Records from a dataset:
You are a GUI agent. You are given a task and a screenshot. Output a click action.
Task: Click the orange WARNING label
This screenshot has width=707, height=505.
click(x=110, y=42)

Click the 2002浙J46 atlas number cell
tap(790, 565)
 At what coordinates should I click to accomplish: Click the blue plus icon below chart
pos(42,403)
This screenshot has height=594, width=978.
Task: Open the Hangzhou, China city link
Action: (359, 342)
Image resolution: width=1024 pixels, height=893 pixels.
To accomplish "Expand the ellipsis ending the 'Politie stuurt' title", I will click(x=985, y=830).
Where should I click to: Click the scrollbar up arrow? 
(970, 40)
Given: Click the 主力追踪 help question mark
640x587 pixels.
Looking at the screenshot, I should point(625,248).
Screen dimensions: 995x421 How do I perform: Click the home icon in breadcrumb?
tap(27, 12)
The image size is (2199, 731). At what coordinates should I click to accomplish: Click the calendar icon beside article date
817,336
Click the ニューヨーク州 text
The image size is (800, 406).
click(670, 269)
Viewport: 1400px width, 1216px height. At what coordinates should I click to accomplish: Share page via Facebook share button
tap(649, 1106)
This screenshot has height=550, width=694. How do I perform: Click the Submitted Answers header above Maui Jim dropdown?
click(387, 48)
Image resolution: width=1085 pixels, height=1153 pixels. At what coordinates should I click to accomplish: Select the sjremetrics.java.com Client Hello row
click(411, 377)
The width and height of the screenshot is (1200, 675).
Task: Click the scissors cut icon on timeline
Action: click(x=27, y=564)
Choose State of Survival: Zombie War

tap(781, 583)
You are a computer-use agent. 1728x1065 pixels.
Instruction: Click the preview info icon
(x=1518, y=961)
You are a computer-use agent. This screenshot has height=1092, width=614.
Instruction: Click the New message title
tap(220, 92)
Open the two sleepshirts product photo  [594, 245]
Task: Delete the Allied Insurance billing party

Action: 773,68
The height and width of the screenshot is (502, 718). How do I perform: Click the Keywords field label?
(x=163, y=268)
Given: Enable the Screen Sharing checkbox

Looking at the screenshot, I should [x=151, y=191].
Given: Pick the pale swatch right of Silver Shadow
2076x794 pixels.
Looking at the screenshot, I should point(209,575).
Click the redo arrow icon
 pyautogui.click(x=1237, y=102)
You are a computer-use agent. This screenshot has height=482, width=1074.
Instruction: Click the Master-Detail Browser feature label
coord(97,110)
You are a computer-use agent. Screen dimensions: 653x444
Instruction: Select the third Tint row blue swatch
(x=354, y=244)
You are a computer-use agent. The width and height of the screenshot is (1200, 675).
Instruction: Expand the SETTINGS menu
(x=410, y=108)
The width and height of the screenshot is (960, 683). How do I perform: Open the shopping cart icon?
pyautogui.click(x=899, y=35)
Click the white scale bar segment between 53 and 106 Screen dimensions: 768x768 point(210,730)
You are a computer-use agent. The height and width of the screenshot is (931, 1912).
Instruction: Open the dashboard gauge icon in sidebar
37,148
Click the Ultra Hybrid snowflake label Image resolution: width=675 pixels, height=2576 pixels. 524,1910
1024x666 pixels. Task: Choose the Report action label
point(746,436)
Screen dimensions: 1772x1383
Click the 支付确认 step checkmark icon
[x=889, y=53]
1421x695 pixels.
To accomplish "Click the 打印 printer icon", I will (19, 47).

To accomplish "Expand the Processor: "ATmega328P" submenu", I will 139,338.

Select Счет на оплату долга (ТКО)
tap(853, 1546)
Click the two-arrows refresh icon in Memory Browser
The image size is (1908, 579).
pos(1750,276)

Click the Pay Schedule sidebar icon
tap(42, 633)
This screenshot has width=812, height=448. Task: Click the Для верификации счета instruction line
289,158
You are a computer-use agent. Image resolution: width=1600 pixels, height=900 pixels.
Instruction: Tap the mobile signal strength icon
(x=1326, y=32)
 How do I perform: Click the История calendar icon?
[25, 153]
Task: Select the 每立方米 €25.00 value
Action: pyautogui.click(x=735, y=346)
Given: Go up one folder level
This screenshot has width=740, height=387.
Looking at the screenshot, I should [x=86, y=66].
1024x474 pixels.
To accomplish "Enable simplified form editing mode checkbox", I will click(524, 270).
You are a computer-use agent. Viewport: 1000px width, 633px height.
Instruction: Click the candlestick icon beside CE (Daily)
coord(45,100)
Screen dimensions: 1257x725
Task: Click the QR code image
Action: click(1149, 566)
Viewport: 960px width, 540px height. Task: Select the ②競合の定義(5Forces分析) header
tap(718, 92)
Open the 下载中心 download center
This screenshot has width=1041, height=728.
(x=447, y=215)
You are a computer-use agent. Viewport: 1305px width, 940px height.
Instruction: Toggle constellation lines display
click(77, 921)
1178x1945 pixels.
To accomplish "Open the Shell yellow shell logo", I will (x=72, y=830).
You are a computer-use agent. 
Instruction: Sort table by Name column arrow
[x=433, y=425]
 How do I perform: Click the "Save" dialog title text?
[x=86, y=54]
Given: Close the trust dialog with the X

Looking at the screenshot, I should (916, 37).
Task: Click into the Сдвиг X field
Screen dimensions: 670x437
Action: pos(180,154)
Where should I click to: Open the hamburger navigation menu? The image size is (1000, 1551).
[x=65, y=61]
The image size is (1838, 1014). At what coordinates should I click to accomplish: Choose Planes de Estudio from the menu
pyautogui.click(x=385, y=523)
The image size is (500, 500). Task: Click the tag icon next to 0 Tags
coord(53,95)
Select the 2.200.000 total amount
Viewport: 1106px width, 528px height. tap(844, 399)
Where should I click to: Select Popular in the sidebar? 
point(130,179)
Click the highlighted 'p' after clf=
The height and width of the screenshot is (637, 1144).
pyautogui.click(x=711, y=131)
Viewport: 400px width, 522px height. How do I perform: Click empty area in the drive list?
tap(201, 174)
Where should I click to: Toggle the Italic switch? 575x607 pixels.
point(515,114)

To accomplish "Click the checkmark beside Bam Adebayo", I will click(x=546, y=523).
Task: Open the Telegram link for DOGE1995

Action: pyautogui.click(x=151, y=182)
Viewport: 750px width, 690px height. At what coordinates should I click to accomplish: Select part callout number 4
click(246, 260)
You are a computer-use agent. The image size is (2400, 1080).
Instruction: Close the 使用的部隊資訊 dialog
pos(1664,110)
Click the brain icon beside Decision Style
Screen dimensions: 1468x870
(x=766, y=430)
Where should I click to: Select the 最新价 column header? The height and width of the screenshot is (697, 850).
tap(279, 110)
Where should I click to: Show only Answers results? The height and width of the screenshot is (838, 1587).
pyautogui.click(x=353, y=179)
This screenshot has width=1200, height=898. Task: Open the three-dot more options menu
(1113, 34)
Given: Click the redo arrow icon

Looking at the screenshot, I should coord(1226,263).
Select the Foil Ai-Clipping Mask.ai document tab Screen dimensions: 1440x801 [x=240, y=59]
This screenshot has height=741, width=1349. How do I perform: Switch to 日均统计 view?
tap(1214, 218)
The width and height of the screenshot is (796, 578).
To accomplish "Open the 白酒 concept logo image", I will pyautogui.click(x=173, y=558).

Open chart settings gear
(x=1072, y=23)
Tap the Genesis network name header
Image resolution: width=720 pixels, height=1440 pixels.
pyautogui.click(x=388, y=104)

▶ [Aim of the task]
Could you write out the full data verbatim?

▶ [Expected output]
You are a GUI agent. You are given a task and a screenshot. Output a click action.
Task: Click the orange WARNING label
This screenshot has width=707, height=505.
click(x=110, y=42)

Click the 2002浙J46 atlas number cell
tap(790, 565)
 At what coordinates should I click to accomplish: Click the blue plus icon below chart
pos(42,403)
This screenshot has height=594, width=978.
Task: Open the Hangzhou, China city link
Action: (359, 342)
Image resolution: width=1024 pixels, height=893 pixels.
To accomplish "Expand the ellipsis ending the 'Politie stuurt' title", I will click(x=985, y=830).
Where should I click to: Click the scrollbar up arrow? 
(970, 40)
Given: Click the 主力追踪 help question mark
640x587 pixels.
Looking at the screenshot, I should point(625,248).
Screen dimensions: 995x421 How do I perform: Click the home icon in breadcrumb?
tap(27, 12)
The image size is (2199, 731). At what coordinates should I click to accomplish: Click the calendar icon beside article date
817,336
Click the ニューヨーク州 text
The image size is (800, 406).
click(670, 269)
Viewport: 1400px width, 1216px height. At what coordinates should I click to accomplish: Share page via Facebook share button
tap(649, 1106)
This screenshot has height=550, width=694. How do I perform: Click the Submitted Answers header above Maui Jim dropdown?
click(387, 48)
Image resolution: width=1085 pixels, height=1153 pixels. At what coordinates should I click to accomplish: Select the sjremetrics.java.com Client Hello row
click(411, 377)
The width and height of the screenshot is (1200, 675).
Task: Click the scissors cut icon on timeline
Action: click(x=27, y=564)
Choose State of Survival: Zombie War

tap(781, 583)
You are a computer-use agent. 1728x1065 pixels.
Instruction: Click the preview info icon
(x=1518, y=961)
You are a computer-use agent. This screenshot has height=1092, width=614.
Instruction: Click the New message title
tap(220, 92)
Open the two sleepshirts product photo  [594, 245]
Task: Delete the Allied Insurance billing party

Action: 773,68
The height and width of the screenshot is (502, 718). How do I perform: Click the Keywords field label?
(x=163, y=268)
Given: Enable the Screen Sharing checkbox

Looking at the screenshot, I should [x=151, y=191].
Given: Pick the pale swatch right of Silver Shadow
2076x794 pixels.
Looking at the screenshot, I should point(209,575).
Click the redo arrow icon
 pyautogui.click(x=1237, y=102)
You are a computer-use agent. This screenshot has height=482, width=1074.
Instruction: Click the Master-Detail Browser feature label
coord(97,110)
You are a computer-use agent. Screen dimensions: 653x444
Instruction: Select the third Tint row blue swatch
(x=354, y=244)
You are a computer-use agent. The width and height of the screenshot is (1200, 675).
Instruction: Expand the SETTINGS menu
(x=410, y=108)
The width and height of the screenshot is (960, 683). How do I perform: Open the shopping cart icon?
pyautogui.click(x=899, y=35)
Click the white scale bar segment between 53 and 106 Screen dimensions: 768x768 point(210,730)
You are a computer-use agent. The height and width of the screenshot is (931, 1912).
Instruction: Open the dashboard gauge icon in sidebar
37,148
Click the Ultra Hybrid snowflake label Image resolution: width=675 pixels, height=2576 pixels. 524,1910
1024x666 pixels. Task: Choose the Report action label
point(746,436)
Screen dimensions: 1772x1383
Click the 支付确认 step checkmark icon
[x=889, y=53]
1421x695 pixels.
To accomplish "Click the 打印 printer icon", I will (19, 47).

To accomplish "Expand the Processor: "ATmega328P" submenu", I will 139,338.

Select Счет на оплату долга (ТКО)
tap(853, 1546)
Click the two-arrows refresh icon in Memory Browser
The image size is (1908, 579).
pos(1750,276)

Click the Pay Schedule sidebar icon
tap(42, 633)
This screenshot has width=812, height=448. Task: Click the Для верификации счета instruction line
289,158
You are a computer-use agent. Image resolution: width=1600 pixels, height=900 pixels.
Instruction: Tap the mobile signal strength icon
(x=1326, y=32)
 How do I perform: Click the История calendar icon?
[25, 153]
Task: Select the 每立方米 €25.00 value
Action: pyautogui.click(x=735, y=346)
Given: Go up one folder level
This screenshot has width=740, height=387.
Looking at the screenshot, I should [x=86, y=66].
1024x474 pixels.
To accomplish "Enable simplified form editing mode checkbox", I will click(524, 270).
You are a computer-use agent. Viewport: 1000px width, 633px height.
Instruction: Click the candlestick icon beside CE (Daily)
coord(45,100)
Screen dimensions: 1257x725
Task: Click the QR code image
Action: click(1149, 566)
Viewport: 960px width, 540px height. Task: Select the ②競合の定義(5Forces分析) header
tap(718, 92)
Open the 下载中心 download center
This screenshot has width=1041, height=728.
(x=447, y=215)
You are a computer-use agent. Viewport: 1305px width, 940px height.
Instruction: Toggle constellation lines display
click(77, 921)
1178x1945 pixels.
To accomplish "Open the Shell yellow shell logo", I will (x=72, y=830).
You are a computer-use agent. 
Instruction: Sort table by Name column arrow
[x=433, y=425]
 How do I perform: Click the "Save" dialog title text?
[x=86, y=54]
Given: Close the trust dialog with the X

Looking at the screenshot, I should (916, 37).
Task: Click into the Сдвиг X field
Screen dimensions: 670x437
Action: pos(180,154)
Where should I click to: Open the hamburger navigation menu? The image size is (1000, 1551).
[x=65, y=61]
The image size is (1838, 1014). At what coordinates should I click to accomplish: Choose Planes de Estudio from the menu
pyautogui.click(x=385, y=523)
The image size is (500, 500). Task: Click the tag icon next to 0 Tags
coord(53,95)
Select the 2.200.000 total amount
Viewport: 1106px width, 528px height. tap(844, 399)
Where should I click to: Select Popular in the sidebar? 
point(130,179)
Click the highlighted 'p' after clf=
The height and width of the screenshot is (637, 1144).
pyautogui.click(x=711, y=131)
Viewport: 400px width, 522px height. How do I perform: Click empty area in the drive list?
tap(201, 174)
Where should I click to: Toggle the Italic switch? 575x607 pixels.
point(515,114)

To accomplish "Click the checkmark beside Bam Adebayo", I will click(x=546, y=523).
Task: Open the Telegram link for DOGE1995

Action: pyautogui.click(x=151, y=182)
Viewport: 750px width, 690px height. At what coordinates should I click to accomplish: Select part callout number 4
click(246, 260)
You are a computer-use agent. The image size is (2400, 1080).
Instruction: Close the 使用的部隊資訊 dialog
pos(1664,110)
Click the brain icon beside Decision Style
Screen dimensions: 1468x870
(x=766, y=430)
Where should I click to: Select the 最新价 column header? The height and width of the screenshot is (697, 850).
tap(279, 110)
Where should I click to: Show only Answers results? The height and width of the screenshot is (838, 1587).
pyautogui.click(x=353, y=179)
This screenshot has width=1200, height=898. Task: Open the three-dot more options menu
(1113, 34)
Given: Click the redo arrow icon

Looking at the screenshot, I should coord(1226,263).
Select the Foil Ai-Clipping Mask.ai document tab Screen dimensions: 1440x801 [x=240, y=59]
This screenshot has height=741, width=1349. How do I perform: Switch to 日均统计 view?
tap(1214, 218)
The width and height of the screenshot is (796, 578).
To accomplish "Open the 白酒 concept logo image", I will pyautogui.click(x=173, y=558).

Open chart settings gear
(x=1072, y=23)
Tap the Genesis network name header
Image resolution: width=720 pixels, height=1440 pixels.
pyautogui.click(x=388, y=104)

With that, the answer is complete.